IISc scientists develop design to control temperature for transition from electrical insulator to conductor


Indian Institute of Science building in Bengaluru
| Photo Credit: SUDHAKARA JAIN

Scientists at Indian Institute of Science (IISc.), in collaboration with scientists from Japan, Denmark and the United States, have developed a synthetic material design that enables them to control the temperature at which a material can overcome electronic ‘traffic jams’ , a transition from an electrical insulator to a conductor, setting the ground for an electronic switch that is more efficient than a transistor.

According to the Department of Science and Technology: “Generally, most commonly encountered materials are either electrical conductors (such as copper or aluminium) or electrical insulators (such as plastic and paper). Correlated electron materials are a class of materials that undergo an electronic transition from an insulator to a metal. However, these transitions work as a function of temperature, making them less useful in devices such as an electronic switch that usually operate at a constant temperature (usually room temperature). Further, these transitions occur at a temperature that might not be relevant for room temperature operations”.

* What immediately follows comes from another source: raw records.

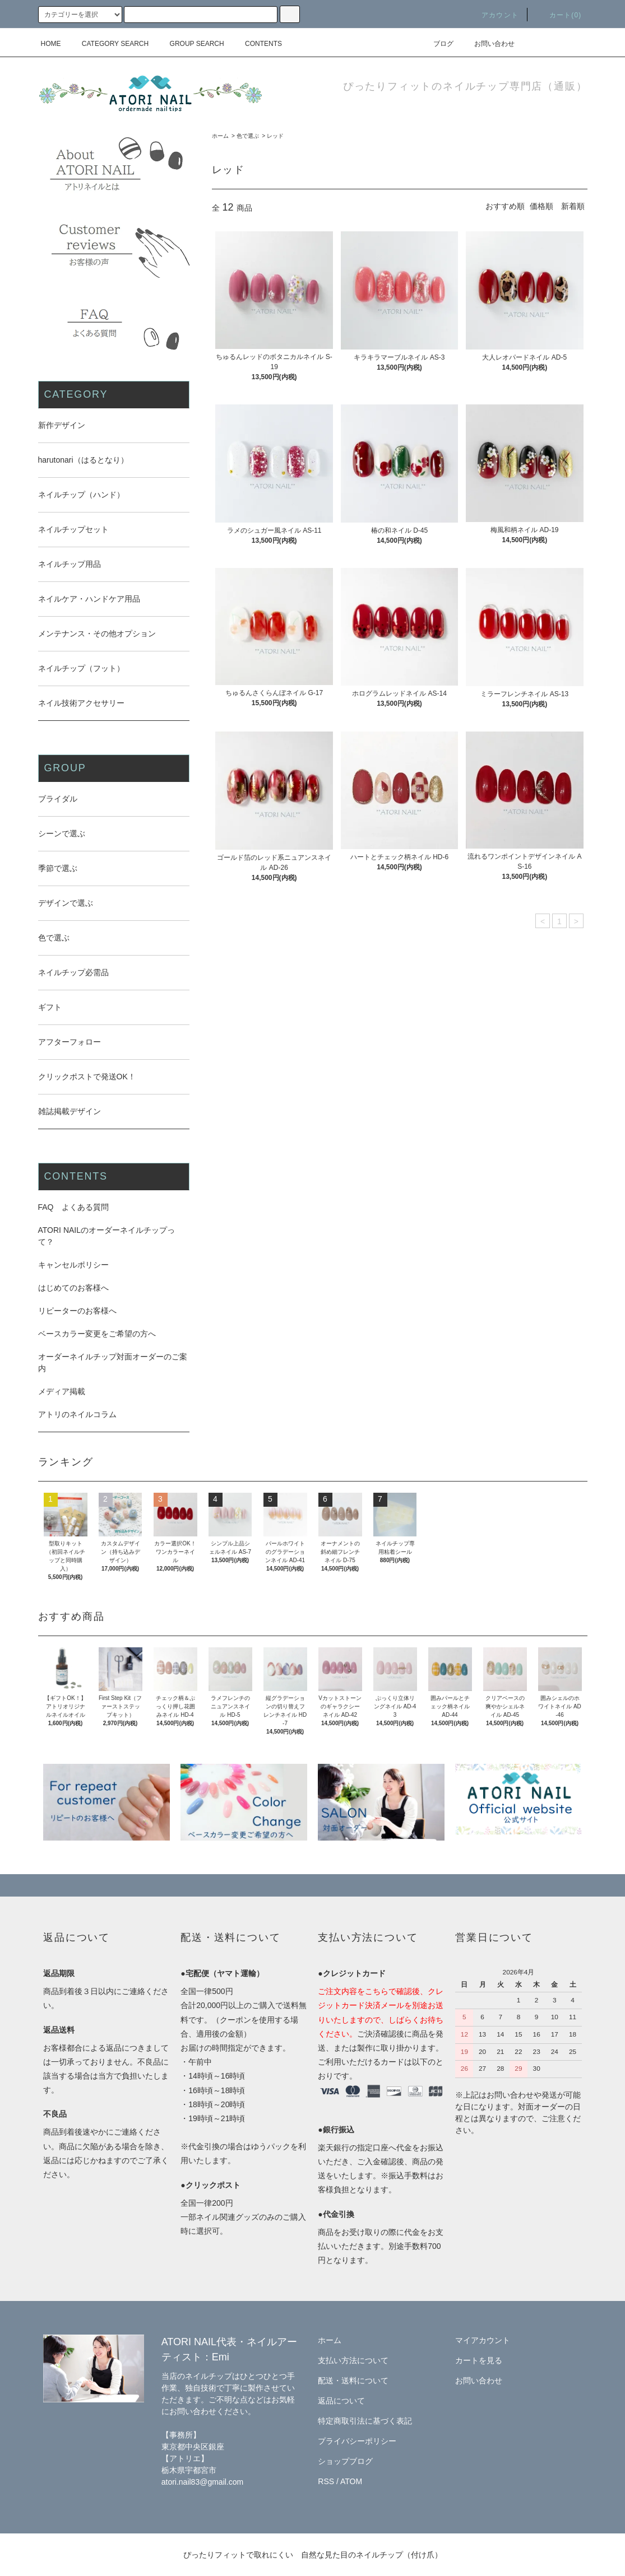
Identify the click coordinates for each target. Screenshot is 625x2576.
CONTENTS (257, 44)
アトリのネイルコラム (77, 1414)
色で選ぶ (248, 136)
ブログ (436, 44)
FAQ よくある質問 (73, 1207)
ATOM (351, 2481)
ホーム (220, 136)
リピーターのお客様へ (77, 1310)
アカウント (493, 15)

The teams of scientists, including Prof. Naga Phani and his colleagues at the solid state and structural chemistry unit at IISc. Bengaluru, proposed and demonstrated a three-layer structure that comprises of an ‘active’ channel layer that undergoes the metal to insulator transition, a charge reservoir layer that can ‘drip’ electrons into the active layer and control the temperature at which the transition occurs, a charge-regulating spacer layer between the active layer and the reservoir layer which regulates the flow (or ‘drip’) of electrons from the reservoir layer to the active layer.

This research was published in the journal Nature Communications. The novel synthetic materials layer that the researchers proposed eliminates the necessity to add an ‘impurity’ to modify the materials’ properties. Further, the authors developed an easy-to-synthesise and replicate amorphous-layer design for the reservoir and the spacer layers.

This work enables the study and control of properties of these exotic materials that can be both insulators and conductors. Further, this work shows that electronic ‘traffic-jams’ that lead to insulating behaviour in these materials are quite stubborn, and challenge our understanding of correlated electron materials.